Violinist Gaia Ramsdell said of Fleezanis: “She completely changed my life, and reading through all the posts and messages, I’m struck by just how many more musical lives she changed, just how many people and musicians [exist] who would truly not be who they are without her influence and guidance.

“Our private studio at [Indiana University] was always small because every single Jacobs student enrolled in orchestra was also a student of Jorja’s. You couldn’t be in a musical room with her in it without learning from her, getting alternately inspired or lovingly pestered by her to do better — she noticed everything. It always made me laugh at the beginning of a school year to see her in orchestra rehearsal, poking her bow at some new student and whispering, ‘You’re not watching here!’ or ‘Wrong part of the bow!’ and the student’s totally bewildered expression as to who she was or what was happening.

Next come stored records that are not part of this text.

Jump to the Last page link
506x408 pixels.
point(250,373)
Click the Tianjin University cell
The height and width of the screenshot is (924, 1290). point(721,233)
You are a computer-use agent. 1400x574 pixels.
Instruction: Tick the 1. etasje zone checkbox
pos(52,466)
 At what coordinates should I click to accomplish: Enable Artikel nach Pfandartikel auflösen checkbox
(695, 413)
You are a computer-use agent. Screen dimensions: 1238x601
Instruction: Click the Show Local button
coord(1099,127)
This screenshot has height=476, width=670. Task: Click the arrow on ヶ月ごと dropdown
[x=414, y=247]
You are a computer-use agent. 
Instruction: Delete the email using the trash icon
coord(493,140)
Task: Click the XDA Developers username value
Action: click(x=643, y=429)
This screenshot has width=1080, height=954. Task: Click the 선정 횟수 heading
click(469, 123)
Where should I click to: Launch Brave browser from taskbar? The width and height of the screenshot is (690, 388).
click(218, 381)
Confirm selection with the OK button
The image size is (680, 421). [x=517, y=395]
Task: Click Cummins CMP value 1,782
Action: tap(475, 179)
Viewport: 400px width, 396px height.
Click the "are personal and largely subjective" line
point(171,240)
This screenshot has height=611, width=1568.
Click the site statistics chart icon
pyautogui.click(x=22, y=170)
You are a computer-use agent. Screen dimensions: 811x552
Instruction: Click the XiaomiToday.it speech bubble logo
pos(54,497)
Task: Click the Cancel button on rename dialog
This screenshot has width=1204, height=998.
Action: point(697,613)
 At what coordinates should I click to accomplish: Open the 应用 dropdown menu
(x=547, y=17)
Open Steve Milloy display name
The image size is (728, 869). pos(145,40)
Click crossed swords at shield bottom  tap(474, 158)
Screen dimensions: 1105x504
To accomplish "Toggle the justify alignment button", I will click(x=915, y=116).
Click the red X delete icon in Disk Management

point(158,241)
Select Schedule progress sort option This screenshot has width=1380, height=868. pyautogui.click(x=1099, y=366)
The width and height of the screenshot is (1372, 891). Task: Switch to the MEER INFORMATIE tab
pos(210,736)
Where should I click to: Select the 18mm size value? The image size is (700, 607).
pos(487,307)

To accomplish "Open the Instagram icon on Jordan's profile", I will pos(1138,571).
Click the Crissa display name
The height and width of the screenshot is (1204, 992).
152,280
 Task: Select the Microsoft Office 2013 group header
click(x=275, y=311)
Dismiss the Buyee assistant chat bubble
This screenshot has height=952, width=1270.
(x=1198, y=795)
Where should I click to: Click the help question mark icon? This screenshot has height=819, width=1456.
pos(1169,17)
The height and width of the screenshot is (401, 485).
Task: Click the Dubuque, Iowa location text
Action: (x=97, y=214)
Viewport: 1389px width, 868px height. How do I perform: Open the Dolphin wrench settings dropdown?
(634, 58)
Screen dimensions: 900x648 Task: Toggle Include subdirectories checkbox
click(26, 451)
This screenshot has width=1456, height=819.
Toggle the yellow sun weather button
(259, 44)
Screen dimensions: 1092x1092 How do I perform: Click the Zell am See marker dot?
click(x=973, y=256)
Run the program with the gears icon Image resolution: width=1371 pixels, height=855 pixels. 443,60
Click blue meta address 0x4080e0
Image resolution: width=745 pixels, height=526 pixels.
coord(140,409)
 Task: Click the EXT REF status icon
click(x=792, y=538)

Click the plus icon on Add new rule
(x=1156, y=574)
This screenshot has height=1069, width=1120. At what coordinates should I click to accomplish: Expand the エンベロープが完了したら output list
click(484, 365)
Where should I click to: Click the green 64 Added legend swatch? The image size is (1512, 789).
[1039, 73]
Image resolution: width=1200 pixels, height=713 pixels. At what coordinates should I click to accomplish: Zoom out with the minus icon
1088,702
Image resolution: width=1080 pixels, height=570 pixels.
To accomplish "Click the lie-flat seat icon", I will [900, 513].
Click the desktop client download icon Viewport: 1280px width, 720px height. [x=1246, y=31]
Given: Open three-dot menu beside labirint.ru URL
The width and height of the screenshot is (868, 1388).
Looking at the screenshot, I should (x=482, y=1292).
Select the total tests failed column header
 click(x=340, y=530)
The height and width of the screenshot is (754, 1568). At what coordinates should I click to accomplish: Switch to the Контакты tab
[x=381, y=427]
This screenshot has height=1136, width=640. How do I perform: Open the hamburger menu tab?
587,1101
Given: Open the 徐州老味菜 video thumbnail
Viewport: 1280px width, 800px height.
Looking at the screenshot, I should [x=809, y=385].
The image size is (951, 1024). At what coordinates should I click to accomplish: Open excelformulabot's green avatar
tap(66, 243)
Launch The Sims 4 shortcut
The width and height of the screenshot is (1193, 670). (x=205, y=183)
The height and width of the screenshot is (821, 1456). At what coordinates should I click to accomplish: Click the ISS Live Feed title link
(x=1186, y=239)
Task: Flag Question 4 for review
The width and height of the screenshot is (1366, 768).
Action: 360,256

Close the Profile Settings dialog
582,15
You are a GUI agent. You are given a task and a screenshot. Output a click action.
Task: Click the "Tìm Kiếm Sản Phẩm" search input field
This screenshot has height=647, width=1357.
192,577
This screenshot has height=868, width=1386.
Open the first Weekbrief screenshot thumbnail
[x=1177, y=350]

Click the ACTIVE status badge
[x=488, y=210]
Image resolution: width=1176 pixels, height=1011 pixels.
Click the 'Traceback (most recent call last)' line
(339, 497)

“I’ve never met anyone as committed to anything the way Jorja committed herself to music and to teaching musicians. She taught me the true meaning of commitment, that if you were going to bother to learn a piece, that meant learning to devote yourself to every single phrase, to every single beat, to every single marking and every single rest on that page. (‘FEEL the rest,’ she would say. ‘ְIt’s not just empty space, there’s MUSIC going on here.’) Jorja was adamant that music making did not exist in a vacuum — music was art, and art was everything, the very expression of life itself; she was always finding new ways to teach us that.”